Getting Started¶

The cluster primary login node is sc.stanford.edu, you can SSH directly if you are already connected on the Stanford Network, if you are logging in from outside the Stanford Network, you will need to use Stanford VPN - Full Tunnel or hop through another node that has a public network interface. (eg. scdt.stanford.edu)

Important!

Do NOT run resource intensive processes on sc headnode (NO vscode, ipython, tensorboard...etc), they will be killed automatically

WebGUI via Open OnDemand¶

Open OnDemand is an open-sourced HPC web-portal. It allows user to interact with the cluster via a modern web interface. Please be mindful that it is intended for convenience over function, SSH is still the default way of interacting with the cluster.

You can access the SC cluster Open OnDemand portal at https://sc.stanford.edu, you will be prompted to login with your CSID.

Group Affiliation (SLURM Account)¶

The SC Cluster is setup as a "condominium-type" cluster, meaning each group has their own compute resources and only user that are affiliated and/or collaborating with the group may have access. Therefore, each user on the SC cluster is also linked with one or more account according to their association. When submitting your job, user must define the --account parameter in srun or sbatch script in order to use the respective compute resources defined in each SLURM partition (or queue).

Update Group Affiliation

Please fill out the Group Affiliation Update Form when you need to change/add group affiliation, most commonly when you are rotating through different groups

Home Directory and Storage¶

Each user will have their home-directory setup on /sailhome/$CSID with a 20GB quota, this space is meant as a landing space for the cluster and most commonly used for job submission scripts, job's std/err outputs and maybe a small virtual environment. User can customize their shell environment via various rc files as well. (eg. .bashrc and .zsh) If you want to modify your default shell, please login to PEDIT and change it there. Do not store research dataset in this space, we will also ignore any request for a higher quota, user should mostly use central storage provided by their group.

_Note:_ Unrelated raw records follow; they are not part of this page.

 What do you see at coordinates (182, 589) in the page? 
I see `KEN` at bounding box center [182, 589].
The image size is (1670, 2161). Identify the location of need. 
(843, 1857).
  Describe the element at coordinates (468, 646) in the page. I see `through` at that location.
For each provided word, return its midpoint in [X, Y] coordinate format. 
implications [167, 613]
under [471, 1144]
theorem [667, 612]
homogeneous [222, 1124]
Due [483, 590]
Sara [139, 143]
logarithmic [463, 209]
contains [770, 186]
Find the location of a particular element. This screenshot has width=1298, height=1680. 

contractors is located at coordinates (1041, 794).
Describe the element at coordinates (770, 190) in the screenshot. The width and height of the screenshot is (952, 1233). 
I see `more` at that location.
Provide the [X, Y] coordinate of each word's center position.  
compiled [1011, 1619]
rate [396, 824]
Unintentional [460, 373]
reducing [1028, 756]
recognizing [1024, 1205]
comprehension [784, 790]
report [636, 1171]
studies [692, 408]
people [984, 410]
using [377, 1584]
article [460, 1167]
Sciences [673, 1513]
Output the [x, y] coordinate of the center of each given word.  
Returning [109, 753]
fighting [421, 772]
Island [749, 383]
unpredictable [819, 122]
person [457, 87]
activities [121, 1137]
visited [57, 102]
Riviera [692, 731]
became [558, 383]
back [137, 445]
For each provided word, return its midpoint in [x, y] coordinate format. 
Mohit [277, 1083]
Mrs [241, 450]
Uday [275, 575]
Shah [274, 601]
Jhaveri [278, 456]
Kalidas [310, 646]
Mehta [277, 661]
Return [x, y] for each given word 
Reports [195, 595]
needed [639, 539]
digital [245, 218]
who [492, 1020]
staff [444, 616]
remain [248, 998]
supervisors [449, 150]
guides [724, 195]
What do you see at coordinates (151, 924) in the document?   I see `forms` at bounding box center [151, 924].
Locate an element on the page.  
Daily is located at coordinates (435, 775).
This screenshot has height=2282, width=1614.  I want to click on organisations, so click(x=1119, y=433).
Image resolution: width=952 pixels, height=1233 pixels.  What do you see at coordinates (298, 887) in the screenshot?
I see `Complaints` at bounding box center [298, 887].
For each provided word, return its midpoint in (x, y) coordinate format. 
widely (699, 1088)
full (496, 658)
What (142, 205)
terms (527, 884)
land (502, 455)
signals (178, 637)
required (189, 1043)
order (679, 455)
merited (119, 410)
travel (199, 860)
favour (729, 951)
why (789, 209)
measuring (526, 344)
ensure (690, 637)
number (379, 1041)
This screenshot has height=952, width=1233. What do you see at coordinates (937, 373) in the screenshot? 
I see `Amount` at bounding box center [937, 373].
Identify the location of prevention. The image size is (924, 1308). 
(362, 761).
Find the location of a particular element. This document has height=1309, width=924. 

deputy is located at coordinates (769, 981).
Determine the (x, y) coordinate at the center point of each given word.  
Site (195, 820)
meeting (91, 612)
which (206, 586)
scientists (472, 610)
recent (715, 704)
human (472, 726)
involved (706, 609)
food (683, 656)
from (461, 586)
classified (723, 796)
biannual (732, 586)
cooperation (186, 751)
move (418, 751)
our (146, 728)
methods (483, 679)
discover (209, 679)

All group on the cluster have their own primary central storage system, user are expected to use that as their primary storage on the cluster (from virtual-environment to dateset), their architecture also differ from group to group, and so as their preferred layout and ground-rules, please consult this with your group/advisor. If you have any question, please contact action@cs.stanford.edu and we'll try our best to help.

Backup your data

Your home-directory on /sailhome/$CSID are snapshotted daily and kept for a short period of time. Most other group storage servers are NOT backed-up at all, since it's not sustainable to do so on petabytes of data and most of them are reproducible/duplicates (dataset). You are responsible to make sure important and difficult-to-reproduce data are backed-up, if you need help, please contact action@cs.stanford.edu

Data-transfer (SCDT)¶

We have a designated host for handling data-transfer in scdt.stanford.edu, please note that, while we allows for long running script to handle various download methods, please keep any parallelism to the minimal, as this node tend to get very busy (always check top to get a sense of how busy it is and adjust), your processes will also be throttled accordingly. For downloads from various cloud providers, we suggest the use of rclone, which is installed on SCDT. More details can be found at https://rclone.org/

We also allow vscode, ipython, tensorboard to be ran on SCDT to an extend, please note these processes will be wiped out every 24 hours.